HAYATIN ŞAŞMAZ GERÇEKLERİ

  Hayatın şaşmaz gerçekleri vardır; siz ne yaparsanız yapın, insanın algıladığı yaşam hangi hüznü ve sevinci yaşıyorsa yaşasın, hayatın vazgeçilmezliği içinde şaşmaz gerçekleri, kendi döngüsünü sürekli tekrarlar. Bu tekrar, o canlıya verilen ömrün son nefesine kadar, bilinen şaşmazlık içinde sürüp gider.

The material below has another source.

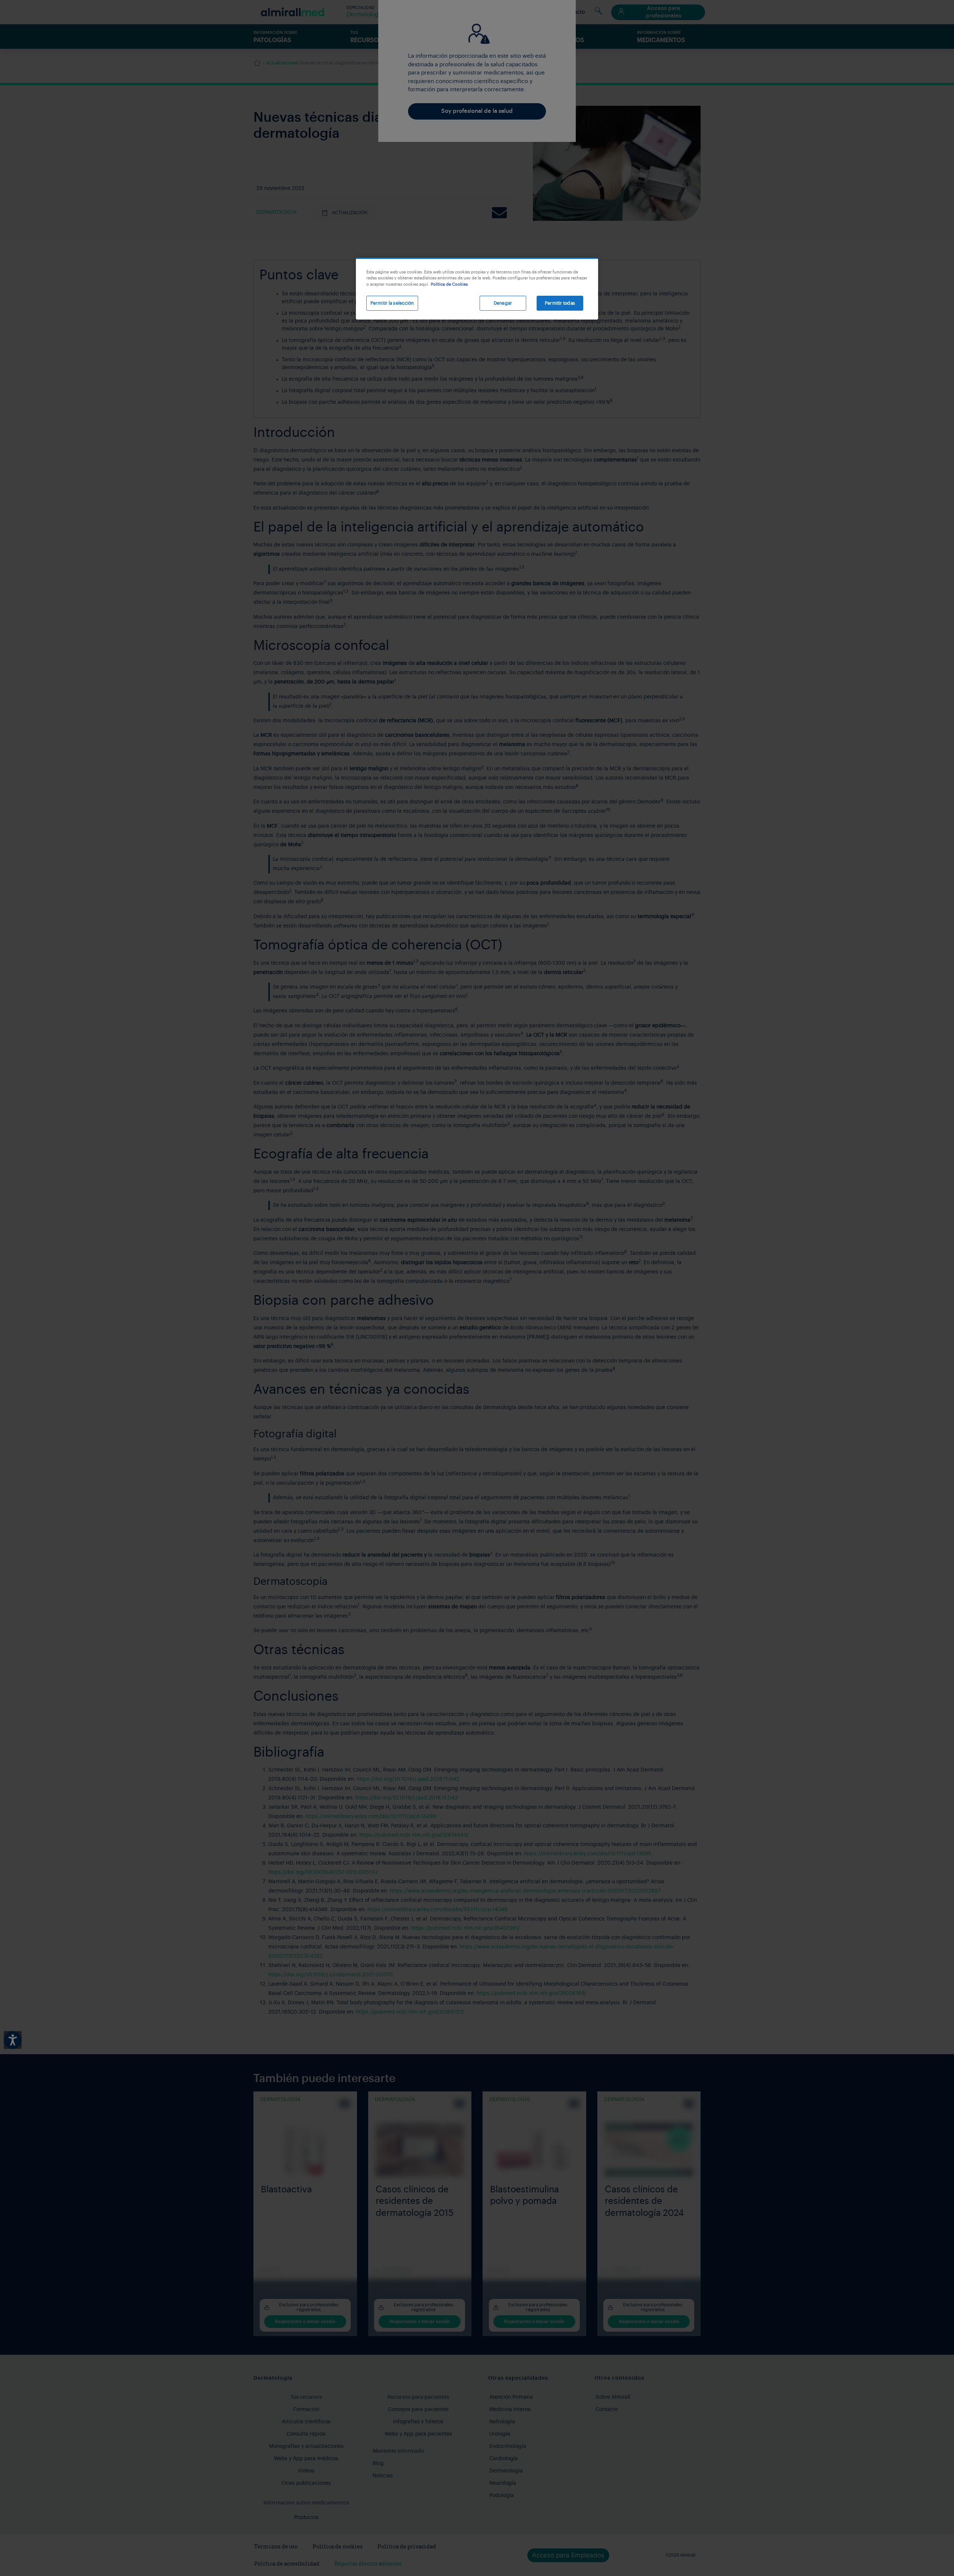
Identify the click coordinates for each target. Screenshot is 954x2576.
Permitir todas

  Şubat ayının ılıman-lığı içinde baharı koklayan hayvanlar, kendi büyük kıpırtılarına başladılar bile. Kuşların eşlerini ikna için kur yapışları, yuvalarını gözden geçirmelerinin zamanı başlıyor. Kedi ve köpeklerin şaşmaz mücadelesi başladı bile. Dişisinin peşinden koşan erkek köpek ve kediler, bir sürü rakibi alt etmek ve dişisinin sunacağı o tatlı rüyayı hak etmek zorunda. Bütün bu koşuşturma hayvanlar için, nesillerinin devamı anlamına geliyor; yani üreme; milyon yıllık büyük tekrar…

  Hayvanların büyük uyumu, tekrarlanan şaşmaz gösterilerle devam ederken, insanların da şaşmaz tekrarları vardır. Kolordu Caddesinde neredeyse her gün tekrarlanan tavla oyunu ve seyircilerin taraftar heyecanı kıskandıracak kadar cazibe oluşturuyor. Tavla oyuncularının zar sesleri, pulların tavlaya çarpışı, az ötede dinlenen, çoğunlukta uyuyan beyaz büyük köpeği hiçbir şekilde rahatsız etmiyor. Caddenin hemen kıyısı, her iki yakası onun yeri sayılır; oradaki balıkçalar da, gelen geçen de beyaz köpeğe çoktan alışmış. Beyaz büyük köpek, neredeyse bulduğu her fırsatta en sevdiği işi yapıyor; uyuyor yani; büyük bir şaşmazlık içinde uykuyu, doğan her günün ilerleyen saatlerinde tekrarlıyor.

  Bir tekrarı da ben yapıyorum. Her akşam Testereciler fırınına uğrayıp taze, hatta sıcak ekmeklerini alıyorum. Özellikle ekmeklerden birisinin soğuk olmasına dikkat ediyorum. Sıcak ekmeğin mideyi yorduğunu, iyi gelmediğini biliyorum. Ama vazgeçemediğim şaşmazlık içinde tekrarladığım şey, sıcak ekmeğin azcık, ucundan kırıp, kıtırdata kıtırdata yiyerek evin yolunda ilerlemek; bu da benim şaşmazlığı, elimin kolumun dolu oluşunun, döngünün üremesine yaptığım büyük hizmet olmalı.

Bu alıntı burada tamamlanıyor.